● **Task brief**
Select from the records below every line that has the word "Facebook" in it.

● **Provided entries**
######

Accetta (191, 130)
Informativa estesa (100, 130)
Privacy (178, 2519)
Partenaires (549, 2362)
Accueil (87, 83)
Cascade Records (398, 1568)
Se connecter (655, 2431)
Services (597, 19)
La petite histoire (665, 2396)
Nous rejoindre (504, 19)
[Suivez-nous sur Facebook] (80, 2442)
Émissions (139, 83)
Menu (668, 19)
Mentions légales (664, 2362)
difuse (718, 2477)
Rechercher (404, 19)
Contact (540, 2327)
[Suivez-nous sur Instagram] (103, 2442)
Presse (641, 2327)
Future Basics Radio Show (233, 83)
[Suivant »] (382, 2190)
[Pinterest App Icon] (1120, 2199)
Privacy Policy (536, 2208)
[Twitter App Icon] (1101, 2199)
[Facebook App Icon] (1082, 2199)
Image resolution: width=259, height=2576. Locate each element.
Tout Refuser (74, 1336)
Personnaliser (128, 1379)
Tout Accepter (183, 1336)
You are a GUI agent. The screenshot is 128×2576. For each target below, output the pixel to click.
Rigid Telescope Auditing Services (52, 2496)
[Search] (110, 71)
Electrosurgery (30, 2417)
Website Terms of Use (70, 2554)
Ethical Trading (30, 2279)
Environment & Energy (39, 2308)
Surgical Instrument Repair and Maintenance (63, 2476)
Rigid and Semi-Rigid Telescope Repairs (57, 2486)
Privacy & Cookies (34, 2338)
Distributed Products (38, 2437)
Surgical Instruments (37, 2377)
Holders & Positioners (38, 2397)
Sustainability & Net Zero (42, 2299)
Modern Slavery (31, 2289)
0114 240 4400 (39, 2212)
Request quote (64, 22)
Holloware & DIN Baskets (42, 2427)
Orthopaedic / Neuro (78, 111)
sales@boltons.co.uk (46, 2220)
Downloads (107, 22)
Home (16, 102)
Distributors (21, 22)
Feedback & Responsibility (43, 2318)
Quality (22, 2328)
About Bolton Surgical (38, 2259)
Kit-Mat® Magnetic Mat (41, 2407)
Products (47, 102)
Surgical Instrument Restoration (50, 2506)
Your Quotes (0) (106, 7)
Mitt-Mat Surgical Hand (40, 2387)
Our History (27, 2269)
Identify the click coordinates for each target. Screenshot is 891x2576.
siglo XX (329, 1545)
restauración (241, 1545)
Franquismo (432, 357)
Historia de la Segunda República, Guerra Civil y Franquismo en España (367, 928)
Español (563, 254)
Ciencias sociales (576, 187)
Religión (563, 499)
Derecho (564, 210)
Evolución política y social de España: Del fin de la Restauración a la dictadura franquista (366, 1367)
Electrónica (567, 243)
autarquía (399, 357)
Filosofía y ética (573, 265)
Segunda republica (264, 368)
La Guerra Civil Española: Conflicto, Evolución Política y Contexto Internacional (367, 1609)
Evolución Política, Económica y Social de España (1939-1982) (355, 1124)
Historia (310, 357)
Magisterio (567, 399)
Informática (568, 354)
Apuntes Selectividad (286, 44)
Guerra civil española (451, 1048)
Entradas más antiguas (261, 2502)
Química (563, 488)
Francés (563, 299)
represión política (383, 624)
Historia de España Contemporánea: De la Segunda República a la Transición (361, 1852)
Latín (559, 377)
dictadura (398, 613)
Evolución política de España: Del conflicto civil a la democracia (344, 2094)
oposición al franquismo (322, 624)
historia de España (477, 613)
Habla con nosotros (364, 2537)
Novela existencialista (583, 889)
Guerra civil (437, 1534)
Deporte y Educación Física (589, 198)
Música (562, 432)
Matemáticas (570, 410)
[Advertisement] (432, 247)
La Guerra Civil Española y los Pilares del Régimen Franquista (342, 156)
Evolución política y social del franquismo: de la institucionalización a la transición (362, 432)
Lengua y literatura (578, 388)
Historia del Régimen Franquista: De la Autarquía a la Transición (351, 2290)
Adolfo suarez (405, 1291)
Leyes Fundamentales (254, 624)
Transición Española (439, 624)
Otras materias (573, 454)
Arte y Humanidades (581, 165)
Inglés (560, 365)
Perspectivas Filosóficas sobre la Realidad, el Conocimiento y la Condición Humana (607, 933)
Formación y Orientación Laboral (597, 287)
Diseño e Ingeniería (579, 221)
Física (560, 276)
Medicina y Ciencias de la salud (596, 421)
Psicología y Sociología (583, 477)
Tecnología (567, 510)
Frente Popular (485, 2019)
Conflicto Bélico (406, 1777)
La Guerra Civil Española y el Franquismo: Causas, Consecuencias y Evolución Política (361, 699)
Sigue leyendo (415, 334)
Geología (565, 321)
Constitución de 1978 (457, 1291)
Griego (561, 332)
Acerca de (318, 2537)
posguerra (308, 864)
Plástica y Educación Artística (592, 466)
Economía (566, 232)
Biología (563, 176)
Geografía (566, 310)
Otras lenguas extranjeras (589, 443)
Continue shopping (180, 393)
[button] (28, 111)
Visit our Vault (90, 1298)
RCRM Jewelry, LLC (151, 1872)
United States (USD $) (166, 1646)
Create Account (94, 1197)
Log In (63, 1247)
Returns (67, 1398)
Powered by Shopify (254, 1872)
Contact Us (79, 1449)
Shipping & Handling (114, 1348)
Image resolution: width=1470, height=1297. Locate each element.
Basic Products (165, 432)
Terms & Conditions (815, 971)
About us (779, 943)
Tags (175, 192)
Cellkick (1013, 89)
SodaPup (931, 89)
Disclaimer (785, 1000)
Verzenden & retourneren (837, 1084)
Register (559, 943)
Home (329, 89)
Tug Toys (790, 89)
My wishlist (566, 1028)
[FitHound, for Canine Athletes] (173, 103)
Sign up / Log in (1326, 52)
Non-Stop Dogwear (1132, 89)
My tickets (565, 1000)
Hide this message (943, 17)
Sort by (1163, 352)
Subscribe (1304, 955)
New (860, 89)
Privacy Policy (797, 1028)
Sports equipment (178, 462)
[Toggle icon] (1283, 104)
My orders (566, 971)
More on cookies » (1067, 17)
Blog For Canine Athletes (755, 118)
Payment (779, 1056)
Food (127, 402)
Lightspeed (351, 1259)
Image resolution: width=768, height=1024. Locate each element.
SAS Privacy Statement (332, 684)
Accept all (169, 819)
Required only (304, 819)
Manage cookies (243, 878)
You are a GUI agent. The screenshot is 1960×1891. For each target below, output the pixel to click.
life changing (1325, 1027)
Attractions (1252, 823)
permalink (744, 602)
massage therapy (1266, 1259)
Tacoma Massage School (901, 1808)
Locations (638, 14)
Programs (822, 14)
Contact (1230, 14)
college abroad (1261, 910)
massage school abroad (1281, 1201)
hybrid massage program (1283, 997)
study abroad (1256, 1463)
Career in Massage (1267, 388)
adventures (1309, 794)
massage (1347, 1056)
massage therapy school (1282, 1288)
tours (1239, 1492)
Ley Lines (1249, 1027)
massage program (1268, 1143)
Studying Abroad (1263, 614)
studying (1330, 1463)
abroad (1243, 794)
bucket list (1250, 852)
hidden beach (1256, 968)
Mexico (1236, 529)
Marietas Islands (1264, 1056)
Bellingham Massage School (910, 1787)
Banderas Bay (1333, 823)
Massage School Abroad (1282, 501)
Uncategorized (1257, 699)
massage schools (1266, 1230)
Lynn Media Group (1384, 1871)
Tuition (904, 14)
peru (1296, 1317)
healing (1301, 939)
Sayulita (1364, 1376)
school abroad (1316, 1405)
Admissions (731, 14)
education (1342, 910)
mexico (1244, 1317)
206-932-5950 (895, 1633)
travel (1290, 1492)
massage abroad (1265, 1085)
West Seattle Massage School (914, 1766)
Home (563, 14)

######

● **Output below**
[Suivez-nous sur Facebook] (80, 2442)
[Facebook App Icon] (1082, 2199)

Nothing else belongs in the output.